## Recorded data
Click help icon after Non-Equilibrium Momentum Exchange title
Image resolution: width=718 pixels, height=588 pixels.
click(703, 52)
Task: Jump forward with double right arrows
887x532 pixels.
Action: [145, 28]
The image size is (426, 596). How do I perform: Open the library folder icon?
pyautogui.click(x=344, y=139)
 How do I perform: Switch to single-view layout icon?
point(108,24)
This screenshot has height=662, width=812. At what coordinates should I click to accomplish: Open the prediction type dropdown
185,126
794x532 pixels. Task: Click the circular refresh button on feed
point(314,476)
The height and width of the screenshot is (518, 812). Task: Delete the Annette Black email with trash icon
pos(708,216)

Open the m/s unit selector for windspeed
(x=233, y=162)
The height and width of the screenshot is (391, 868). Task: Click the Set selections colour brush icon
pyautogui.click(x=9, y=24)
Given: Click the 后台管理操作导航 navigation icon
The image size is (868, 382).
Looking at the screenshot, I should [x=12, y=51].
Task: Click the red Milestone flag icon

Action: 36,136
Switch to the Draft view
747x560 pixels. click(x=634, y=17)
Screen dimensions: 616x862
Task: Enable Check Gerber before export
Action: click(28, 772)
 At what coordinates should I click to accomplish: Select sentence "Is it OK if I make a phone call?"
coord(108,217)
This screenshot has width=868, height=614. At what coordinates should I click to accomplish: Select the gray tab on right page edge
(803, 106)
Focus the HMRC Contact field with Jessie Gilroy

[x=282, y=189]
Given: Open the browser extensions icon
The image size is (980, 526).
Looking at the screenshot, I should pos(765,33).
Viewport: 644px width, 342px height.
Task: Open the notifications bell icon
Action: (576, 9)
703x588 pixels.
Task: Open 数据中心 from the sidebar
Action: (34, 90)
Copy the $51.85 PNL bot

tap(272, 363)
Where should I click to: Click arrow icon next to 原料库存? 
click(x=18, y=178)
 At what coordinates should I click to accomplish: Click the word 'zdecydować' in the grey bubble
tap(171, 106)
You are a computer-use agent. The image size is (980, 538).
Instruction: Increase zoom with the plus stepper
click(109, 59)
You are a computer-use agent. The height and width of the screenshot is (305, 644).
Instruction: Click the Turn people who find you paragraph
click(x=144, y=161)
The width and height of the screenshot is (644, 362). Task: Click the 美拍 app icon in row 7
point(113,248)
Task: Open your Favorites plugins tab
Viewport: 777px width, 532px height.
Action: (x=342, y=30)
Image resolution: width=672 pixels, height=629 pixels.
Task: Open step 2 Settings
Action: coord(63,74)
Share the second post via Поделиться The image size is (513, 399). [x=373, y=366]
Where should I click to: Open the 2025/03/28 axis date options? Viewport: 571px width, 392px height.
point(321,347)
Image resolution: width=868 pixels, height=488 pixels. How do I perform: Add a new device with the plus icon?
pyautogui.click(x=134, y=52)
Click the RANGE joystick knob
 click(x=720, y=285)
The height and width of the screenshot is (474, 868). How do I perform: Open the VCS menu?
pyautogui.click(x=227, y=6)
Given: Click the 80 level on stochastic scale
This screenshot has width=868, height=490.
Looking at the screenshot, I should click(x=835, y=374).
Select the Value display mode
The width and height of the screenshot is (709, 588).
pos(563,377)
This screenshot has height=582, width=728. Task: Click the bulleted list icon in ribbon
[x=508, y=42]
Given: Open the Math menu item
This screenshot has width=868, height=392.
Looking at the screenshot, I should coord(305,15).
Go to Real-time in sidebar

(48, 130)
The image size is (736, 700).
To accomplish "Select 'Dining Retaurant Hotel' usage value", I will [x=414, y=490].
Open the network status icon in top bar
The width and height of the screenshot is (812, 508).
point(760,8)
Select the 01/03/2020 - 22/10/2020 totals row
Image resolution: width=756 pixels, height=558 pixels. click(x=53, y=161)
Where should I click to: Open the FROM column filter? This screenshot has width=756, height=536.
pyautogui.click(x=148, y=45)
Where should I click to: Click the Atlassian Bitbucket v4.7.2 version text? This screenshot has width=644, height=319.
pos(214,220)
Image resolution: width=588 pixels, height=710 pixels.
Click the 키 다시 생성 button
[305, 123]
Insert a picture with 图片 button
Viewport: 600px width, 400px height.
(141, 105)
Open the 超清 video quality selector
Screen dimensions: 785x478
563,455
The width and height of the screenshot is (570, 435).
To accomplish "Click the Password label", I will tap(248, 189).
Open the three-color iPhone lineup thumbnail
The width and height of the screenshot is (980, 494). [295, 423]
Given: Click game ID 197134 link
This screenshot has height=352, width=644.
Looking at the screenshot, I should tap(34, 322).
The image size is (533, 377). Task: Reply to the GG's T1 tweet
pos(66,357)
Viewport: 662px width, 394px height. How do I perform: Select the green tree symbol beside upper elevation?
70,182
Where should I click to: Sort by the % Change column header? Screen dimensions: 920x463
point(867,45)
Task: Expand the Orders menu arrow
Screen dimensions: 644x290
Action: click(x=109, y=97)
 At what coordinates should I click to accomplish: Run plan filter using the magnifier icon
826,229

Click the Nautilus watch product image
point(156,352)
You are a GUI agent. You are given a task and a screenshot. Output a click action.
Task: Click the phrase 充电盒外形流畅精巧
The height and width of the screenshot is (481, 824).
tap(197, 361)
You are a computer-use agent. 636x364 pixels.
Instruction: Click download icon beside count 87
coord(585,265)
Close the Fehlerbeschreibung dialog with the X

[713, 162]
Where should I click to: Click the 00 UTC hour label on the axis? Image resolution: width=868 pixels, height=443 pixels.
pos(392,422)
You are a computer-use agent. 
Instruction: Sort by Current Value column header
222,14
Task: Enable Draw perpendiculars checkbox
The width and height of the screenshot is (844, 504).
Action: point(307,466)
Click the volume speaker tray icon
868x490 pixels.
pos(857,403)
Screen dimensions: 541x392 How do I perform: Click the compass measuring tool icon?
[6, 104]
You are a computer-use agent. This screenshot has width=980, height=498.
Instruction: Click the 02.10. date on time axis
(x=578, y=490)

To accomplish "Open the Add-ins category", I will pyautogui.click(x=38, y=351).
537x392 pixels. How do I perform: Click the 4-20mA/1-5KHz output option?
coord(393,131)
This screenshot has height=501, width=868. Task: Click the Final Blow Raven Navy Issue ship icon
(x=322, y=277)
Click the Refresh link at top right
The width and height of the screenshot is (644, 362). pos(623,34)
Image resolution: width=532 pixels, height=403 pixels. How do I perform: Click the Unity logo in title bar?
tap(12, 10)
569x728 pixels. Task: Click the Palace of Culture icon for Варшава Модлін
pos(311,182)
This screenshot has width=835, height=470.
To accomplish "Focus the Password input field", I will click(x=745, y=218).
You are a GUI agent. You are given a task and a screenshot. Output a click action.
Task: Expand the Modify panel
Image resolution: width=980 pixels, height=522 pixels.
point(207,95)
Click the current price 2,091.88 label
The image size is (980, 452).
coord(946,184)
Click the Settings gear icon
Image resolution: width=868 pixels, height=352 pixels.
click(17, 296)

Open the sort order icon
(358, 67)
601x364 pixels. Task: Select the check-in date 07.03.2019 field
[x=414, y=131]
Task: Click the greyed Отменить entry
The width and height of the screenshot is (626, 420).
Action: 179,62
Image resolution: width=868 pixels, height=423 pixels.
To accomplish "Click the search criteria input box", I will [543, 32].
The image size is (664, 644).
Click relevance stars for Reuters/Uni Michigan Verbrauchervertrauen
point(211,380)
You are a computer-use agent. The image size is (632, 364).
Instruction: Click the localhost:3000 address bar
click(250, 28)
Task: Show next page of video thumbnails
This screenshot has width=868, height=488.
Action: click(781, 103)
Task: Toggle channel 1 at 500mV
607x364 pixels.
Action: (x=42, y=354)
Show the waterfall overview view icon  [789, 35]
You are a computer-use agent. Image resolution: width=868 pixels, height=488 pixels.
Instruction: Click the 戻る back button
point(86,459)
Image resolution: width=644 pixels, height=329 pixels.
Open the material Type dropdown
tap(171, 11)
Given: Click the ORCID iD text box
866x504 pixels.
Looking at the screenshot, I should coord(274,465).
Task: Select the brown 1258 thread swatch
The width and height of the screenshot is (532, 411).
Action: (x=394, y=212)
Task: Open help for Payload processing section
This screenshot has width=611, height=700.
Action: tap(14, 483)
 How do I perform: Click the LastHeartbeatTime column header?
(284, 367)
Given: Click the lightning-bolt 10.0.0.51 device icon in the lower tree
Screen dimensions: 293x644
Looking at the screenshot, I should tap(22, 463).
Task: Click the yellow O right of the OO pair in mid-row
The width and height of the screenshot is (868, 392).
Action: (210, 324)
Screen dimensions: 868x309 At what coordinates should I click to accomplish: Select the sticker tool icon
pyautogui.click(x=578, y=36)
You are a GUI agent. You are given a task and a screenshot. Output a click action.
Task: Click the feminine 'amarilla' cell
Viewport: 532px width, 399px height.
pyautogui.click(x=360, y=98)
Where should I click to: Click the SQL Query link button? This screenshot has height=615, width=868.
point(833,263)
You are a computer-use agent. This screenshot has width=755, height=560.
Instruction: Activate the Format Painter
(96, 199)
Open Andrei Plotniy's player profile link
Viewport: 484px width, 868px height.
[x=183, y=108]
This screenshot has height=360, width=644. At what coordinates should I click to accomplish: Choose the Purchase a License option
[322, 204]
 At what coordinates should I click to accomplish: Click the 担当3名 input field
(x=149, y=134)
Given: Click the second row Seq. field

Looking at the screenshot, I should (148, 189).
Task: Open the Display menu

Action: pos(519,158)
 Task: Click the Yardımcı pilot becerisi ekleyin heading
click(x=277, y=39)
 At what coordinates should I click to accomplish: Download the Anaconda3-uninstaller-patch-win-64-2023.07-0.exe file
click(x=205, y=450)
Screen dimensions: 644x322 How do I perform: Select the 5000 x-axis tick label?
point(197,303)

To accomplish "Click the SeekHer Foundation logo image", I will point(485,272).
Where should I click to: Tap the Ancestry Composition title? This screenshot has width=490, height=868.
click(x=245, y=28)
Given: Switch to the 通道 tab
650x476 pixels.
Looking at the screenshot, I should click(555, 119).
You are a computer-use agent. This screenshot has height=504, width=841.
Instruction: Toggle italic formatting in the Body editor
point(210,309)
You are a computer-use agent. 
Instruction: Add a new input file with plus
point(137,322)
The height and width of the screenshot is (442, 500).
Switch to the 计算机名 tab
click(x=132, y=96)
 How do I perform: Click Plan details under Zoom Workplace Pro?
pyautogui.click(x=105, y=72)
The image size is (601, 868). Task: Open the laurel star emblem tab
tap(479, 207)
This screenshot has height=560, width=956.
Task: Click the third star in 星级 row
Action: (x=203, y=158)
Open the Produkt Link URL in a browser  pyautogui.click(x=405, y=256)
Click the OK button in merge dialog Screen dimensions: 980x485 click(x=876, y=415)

## What to produce
Look through the records above and please copy every line in which the string "Show" occurs.

## The completed task
Task: Show next page of video thumbnails
Show the waterfall overview view icon  [789, 35]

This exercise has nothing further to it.